▸ **Tasks to carry out**:
**a)** In the sodium bicarb thread, what does jrm818 say bicarb is?
**b)** Continue the sodium bicarb thread from the point where it stops.

▸ **Passage**:
# Sodium Bicarb.



## Sasha (Jan 23, 2009)

I've asked all my instructors and preceptors, and I've gotten answers that range from "Uhhhh.. hmm.. I don't know" to "Well, our protocols say to push this much, so we do." So I'm hoping someone here can enlighten me. 

I don't get sodium bicarb. You push it if someone is acidodic, correct? But with out lab values or something, which is not obtainable in the field, how do you know that by pushing sodium bicarb, it's not too much and you're not just sending them from acidosis to alkalosis? Is alkalosis less damaging to cells and tissue and such that it's a better state to be in than acidosis?


----------



## jrm818 (Jan 23, 2009)

bicarb is a buffer, meaning it acts to resist changes in pH outside of the normal range, rather than simply raising pH under all circumstances.  This is where acid/base homeostasis comes into play - the simplified version is that as the body becomes acidodic the [H]+ ions react with the bicarbonate anion to form carbonic acid and eventually water and CO2, which is blown off by the body. 


HCO3- + H+  ---> H2O + CO2 (through H2CO3 as an intermediate)

 If the pH shifts too much towards alkaline, the reaction operates in reverse and produces H20/[H]+.  It is the nature of the chemicals that acidic conditions encourage the reaction above, and alkaline conditions encourage the reverse reaction.

Basically it's self correcting - bicarb is the bodies way of maintaining stable pH, and adding more simply increases the bodies ability to cope with excess acid. 

for more

http://www.anaesthesiamcq.com/AcidBaseBook/ab2_2.php

or wikipedia


----------



## JPINFV (Jan 23, 2009)

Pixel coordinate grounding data

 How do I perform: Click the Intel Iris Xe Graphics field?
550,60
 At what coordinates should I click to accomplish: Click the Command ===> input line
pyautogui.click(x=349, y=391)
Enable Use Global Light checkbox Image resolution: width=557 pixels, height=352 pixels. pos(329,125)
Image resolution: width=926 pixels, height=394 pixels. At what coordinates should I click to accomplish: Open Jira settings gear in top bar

▸ **Numbered answers**:
**a)** A buffer, which resists changes in pH outside the normal range.

**b)**
^
I think the key quote from that link is this:


> On chemical grounds, a substance (NaH2CO3) with a pKa of 6.1 should not be a good buffer at a pH of 7.4 if it were a simple buffer. The system is more complex as it is ‘open at both ends’ (meaning both [HCO3] and pCO2 can be adjusted) and this greatly increases the buffering effectiveness of this system. The excretion of CO2 via the lungs is particularly important because of the rapidity of the response. The adjustment of pCO2 by change in alveolar ventilation has been referred to as physiological buffering.
> The bicarbonate buffer system is an effective buffer system despite having a low pKa because the body also controls pCO2



Here's another good link: http://www.chemistry.wustl.edu/~edudev/LabTutorials/Buffer/Buffer.html that I found today.


----------



## jrm818 (Jan 23, 2009)

right...a buffer will have a sort of "set point" that it will direct the pH. the set point is determined by the chemistry of the buffer itself...whatever the pH is when the acid/base reaction is in equilibrium.  

The setup in the body is a bit more complicated, as the end products can all be removed  or added (CO2 by respiration, bicarb via renal excretion or production...and renal activity in acid/base homeostasis is a whole topic unto itself).  That allows the "set point" to be precisely controlled.

basically, what he said ^


----------



## JPINFV (Jan 23, 2009)

jrm818 said:


> right...a buffer will have a sort of "set point" that it will direct the pH. the set point is determined by the chemistry of the buffer itself...whatever the pH is when the acid/base reaction is in equilibrium.



The thing with bicarb (which I honestly didn't realize till now) is that the set point for the buffer system is about a pH below the ideal physiological point.


----------



## piranah (Jan 23, 2009)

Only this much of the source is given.